THE PROBLEM:
Starting at the line containing "The image size" and ending with the line containing "tap(24, 186)", rewrite those lines with "DRAM memory module" changed to "RAM stick" and everything else left as is. Leave out the pictures.

DATASET:
+ + + + + + +

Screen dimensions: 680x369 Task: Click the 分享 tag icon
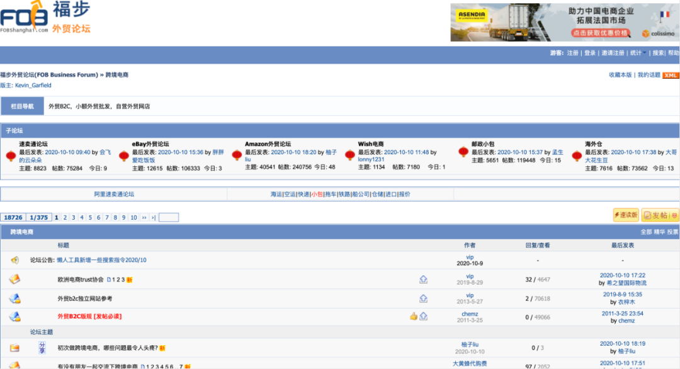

+ + + + + + +

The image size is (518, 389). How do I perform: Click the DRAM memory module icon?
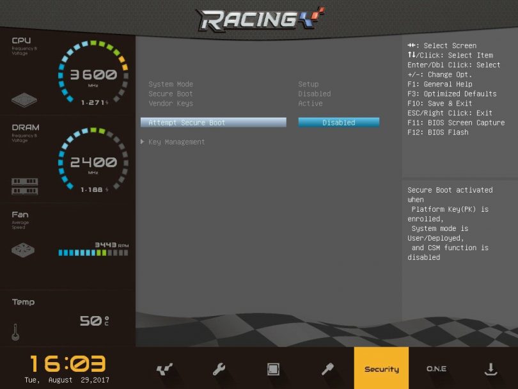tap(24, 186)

+ + + + + + +

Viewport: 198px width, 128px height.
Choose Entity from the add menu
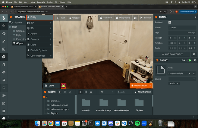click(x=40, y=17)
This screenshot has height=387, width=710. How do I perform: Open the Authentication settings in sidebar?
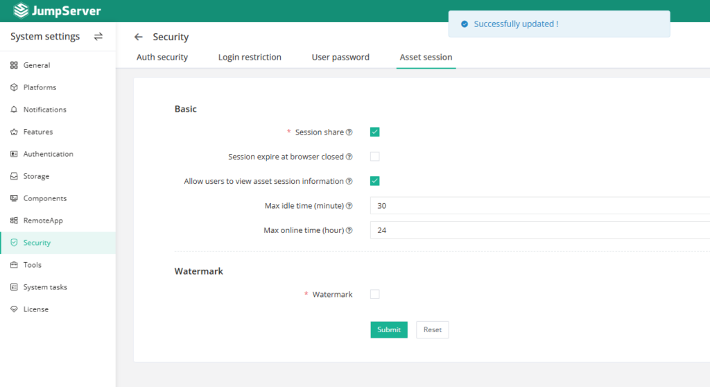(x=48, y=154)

+ + + + + + +

ANSWER:
The image size is (518, 389). How do I perform: Click the RAM stick icon?
tap(24, 186)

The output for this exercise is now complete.